Monday was Library Day at the West Virginia Legislature. The day was a celebration of public libraries throughout the state, but also an opportunity to request funding.
Libraries are best known for their books, but in recent years they’ve expanded their offerings to include everything from board games to power tools. They can also be a gathering place for communities.

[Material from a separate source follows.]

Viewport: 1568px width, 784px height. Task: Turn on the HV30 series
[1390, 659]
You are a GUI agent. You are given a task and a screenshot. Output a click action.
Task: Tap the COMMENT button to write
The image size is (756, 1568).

Erika Connelly, the library director of the Kanawha County Public Library system, said that during the COVID-19 pandemic, libraries became even more critical for community connection.
“Libraries became very, very important during COVID to connect people with internet, with Wi-Fi hotspots,” Connelly said. “We got creative to get information to our communities with take-home crafts, and online storytime. These are our goals, to continue those great services to our communities.”
According to Connelly, West Virginia ranks among the lowest states in terms of funding for public libraries, and state aid hasn’t increased in more than a decade.
“We have a line item in the budget, it’s been zero for several years. It’s $5 million for capital improvements, deferred maintenance. We’re in a lot of old buildings in our communities, and in our towns,” she said. “We’re also looking for $2 million in supplemental funds. West Virginia lost a lot of population. As a result, a lot of counties lost library funding, so we’re looking to replace that with $2 million.”
According to the West Virginia Library Association, in 2017 the state’s public libraries evaluated their building needs to be more than $56 million.
Connelly said West Virginians value their freedom to read and express themselves, and libraries continue to stand for that First Amendment right.
“There’s a lot of legislation that targets libraries, school libraries in particular, that are alarming and concerning,” she said. “We just want to make sure that we’re here to uphold the First Amendment. We want everybody to have the freedom to read what they want. It’s a parent’s choice what their children read.”